_Required action_
Pull every line with "screenshot" from the data below and copy it.

_Saved data entries_
*** Block opens ***

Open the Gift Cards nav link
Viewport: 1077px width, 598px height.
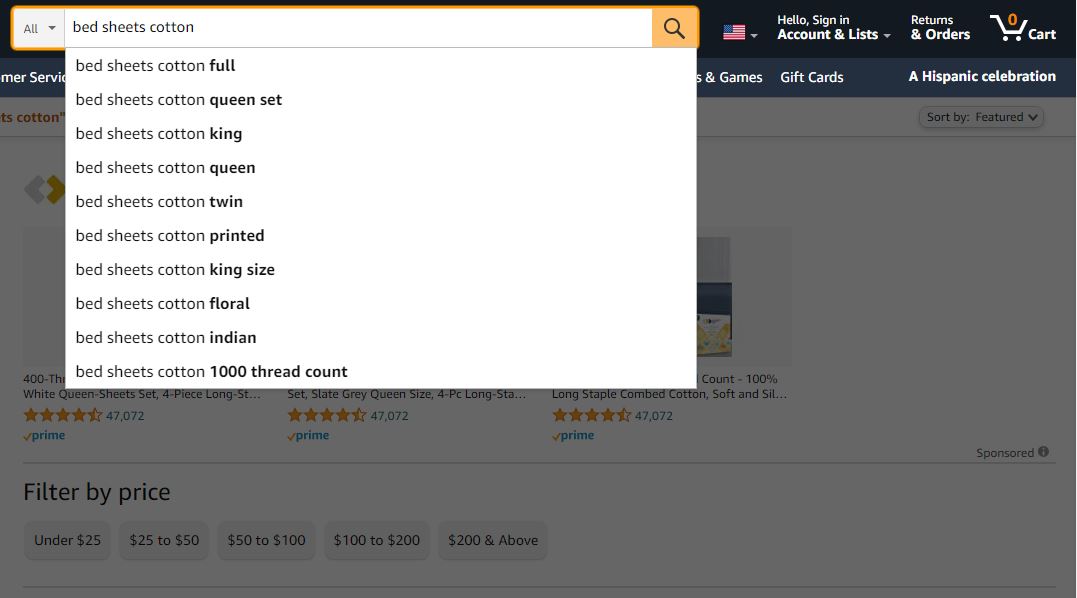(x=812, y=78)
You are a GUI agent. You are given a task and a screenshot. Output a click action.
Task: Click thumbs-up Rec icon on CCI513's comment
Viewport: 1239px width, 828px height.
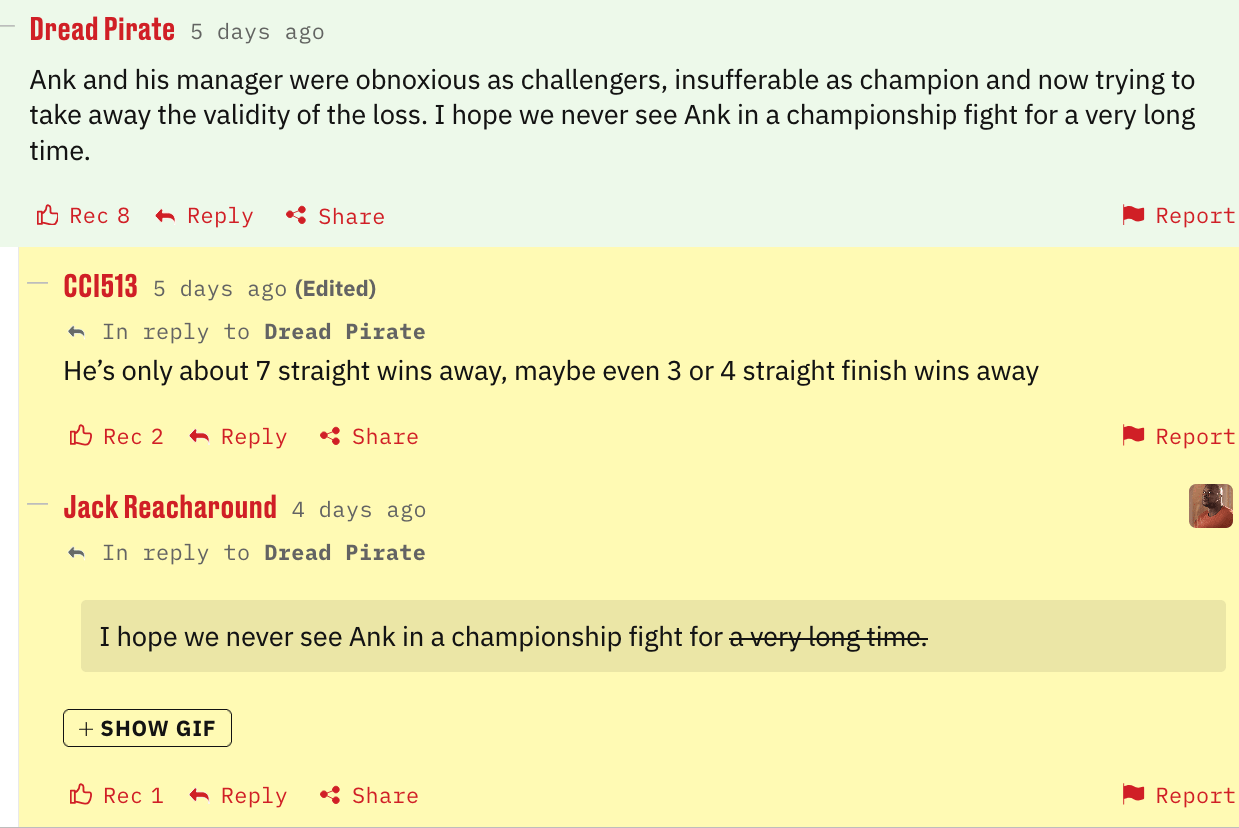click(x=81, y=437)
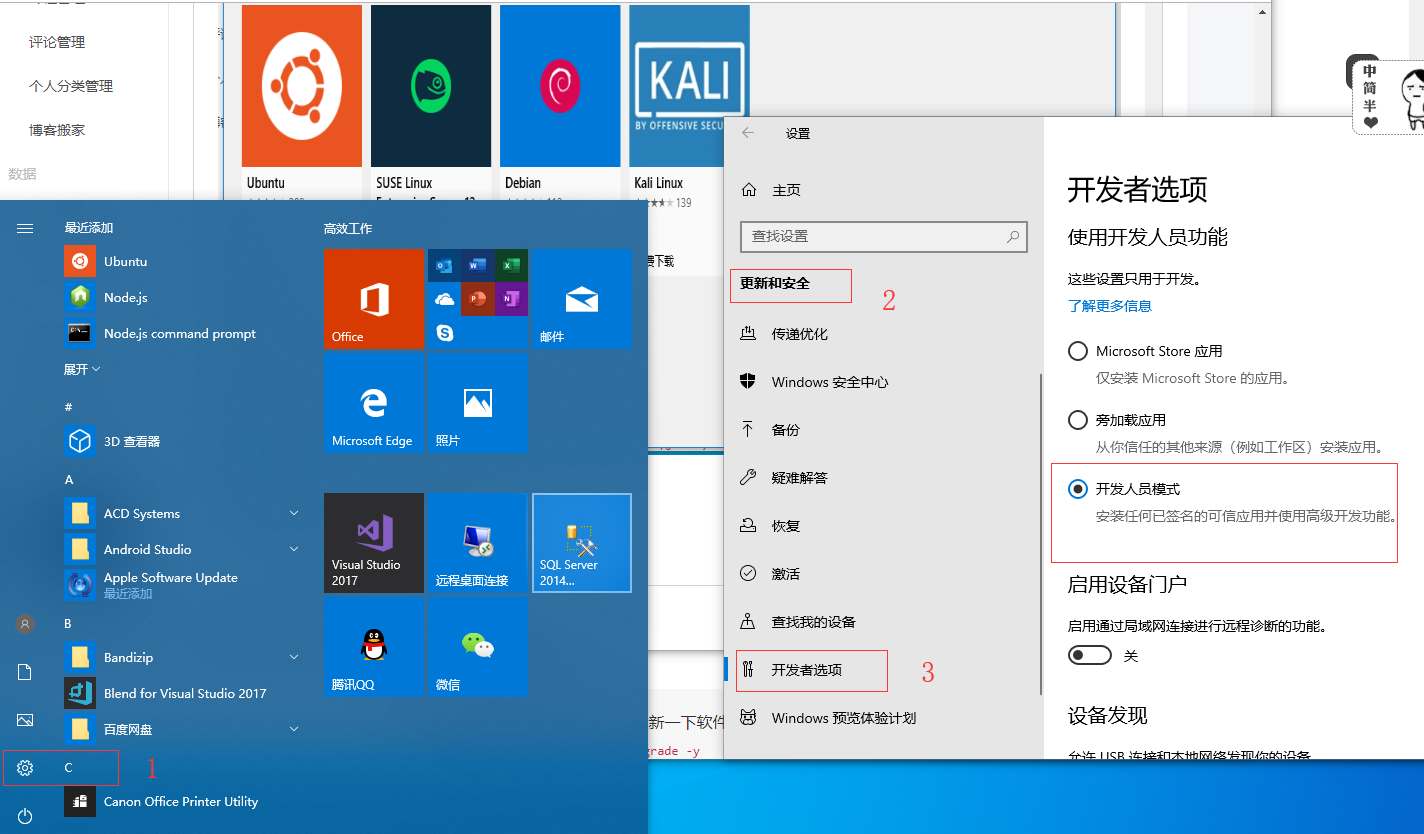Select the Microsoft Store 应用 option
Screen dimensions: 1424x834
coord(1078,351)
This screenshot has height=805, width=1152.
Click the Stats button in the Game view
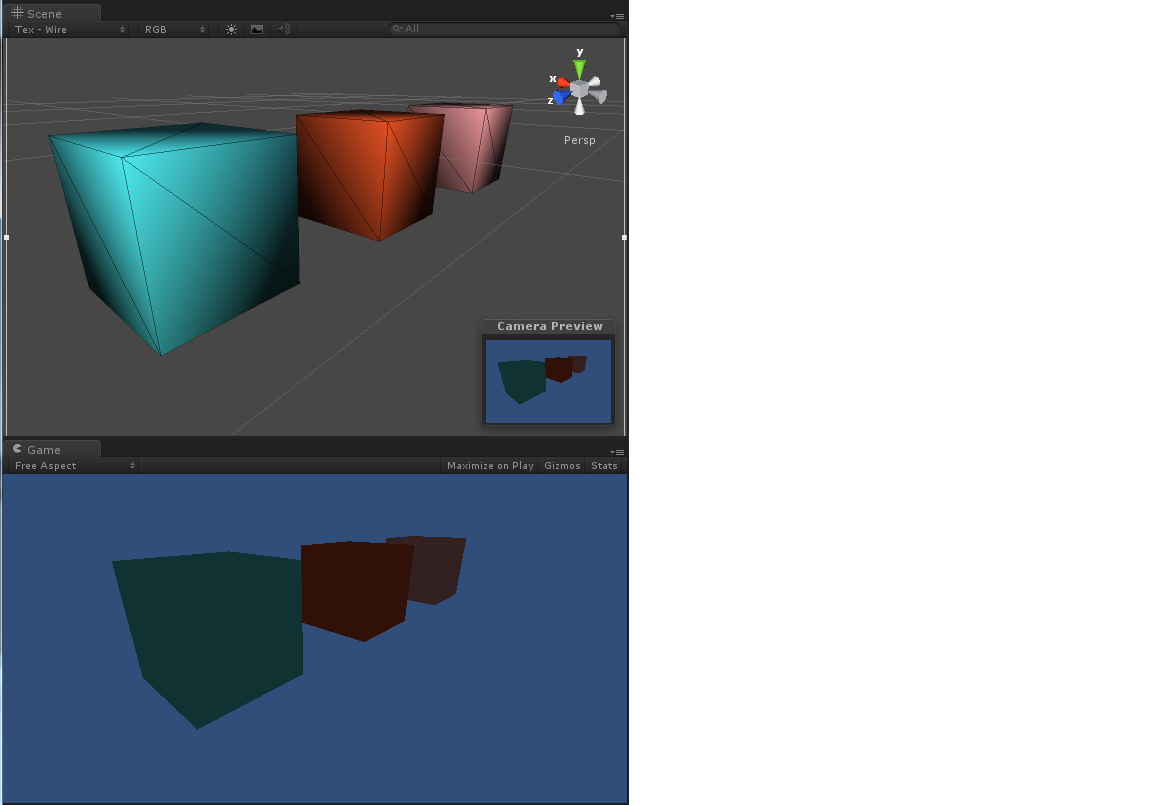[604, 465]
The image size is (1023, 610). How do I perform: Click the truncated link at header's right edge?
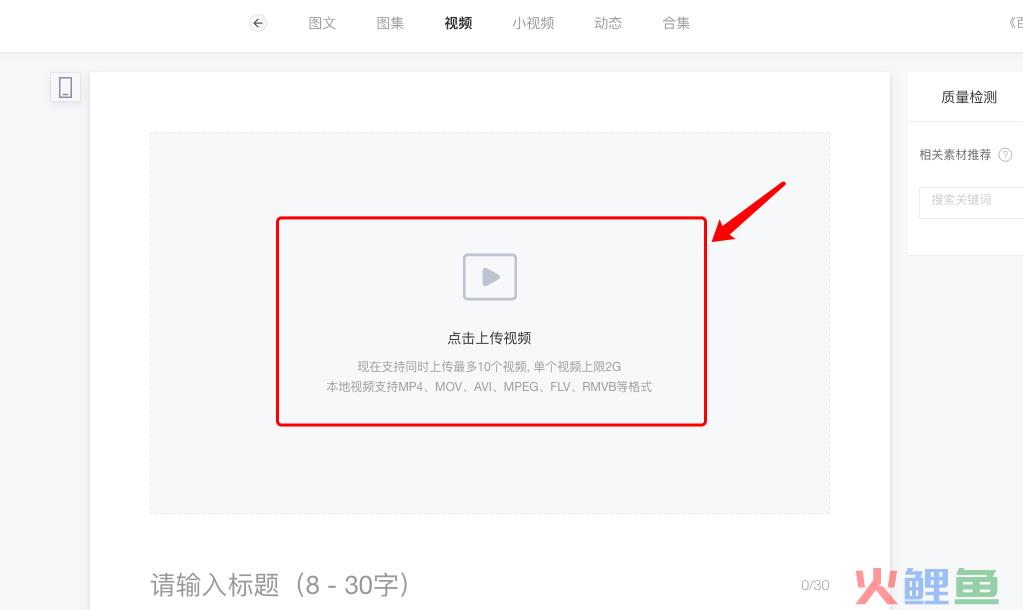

*** Block closes ***

_Result_
You are a GUI agent. You are given a task and a screenshot. Output a click action.
This screenshot has height=805, width=1152.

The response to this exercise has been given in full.